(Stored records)
####################

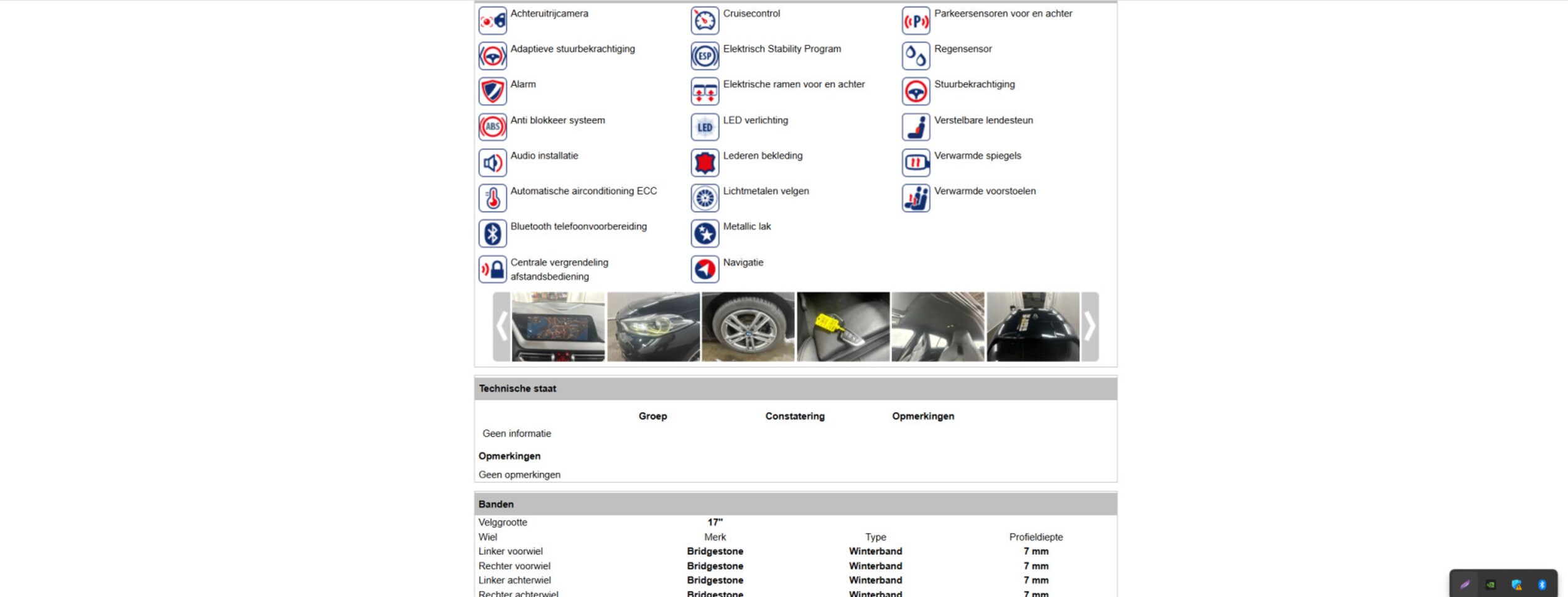
Task: Open the car key with yellow tag thumbnail
Action: [843, 326]
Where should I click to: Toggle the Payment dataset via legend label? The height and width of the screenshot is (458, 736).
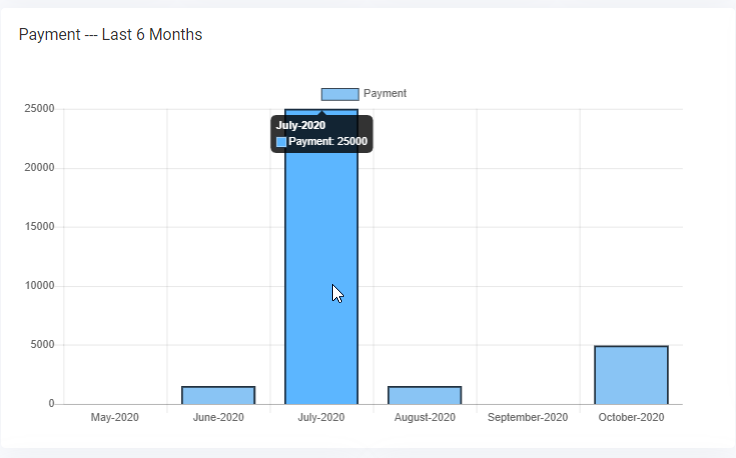[384, 94]
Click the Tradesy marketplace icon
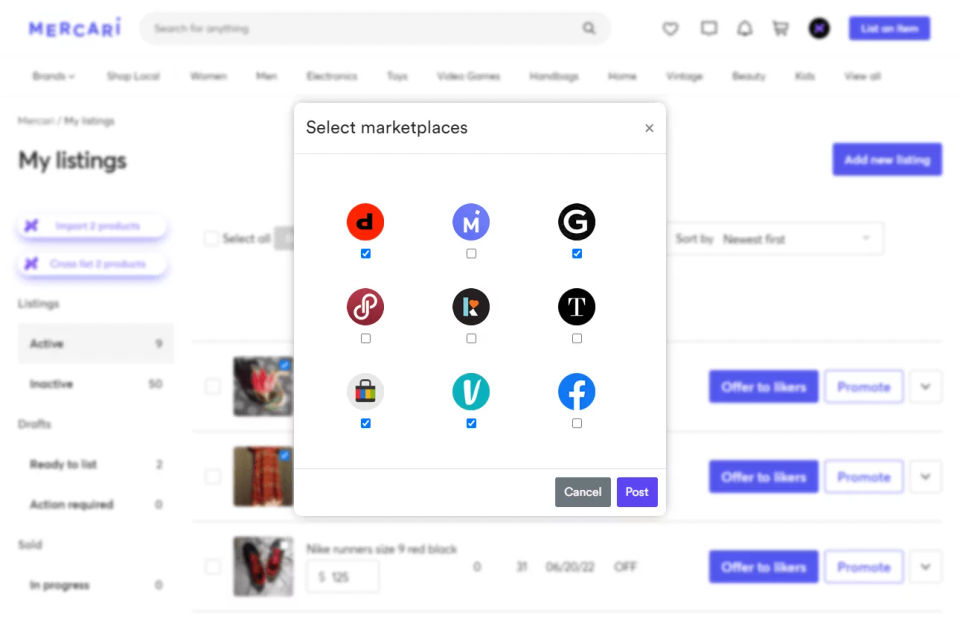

####################

=== Activity ===
An exact copy of the lines from the one with "Where should I" through the end of the entries above, both included, is the whole answer. It contains no pictures.

=== Expected output ===
Where should I click to: Toggle the Payment dataset via legend label? The height and width of the screenshot is (458, 736).
[384, 94]
Click the Tradesy marketplace icon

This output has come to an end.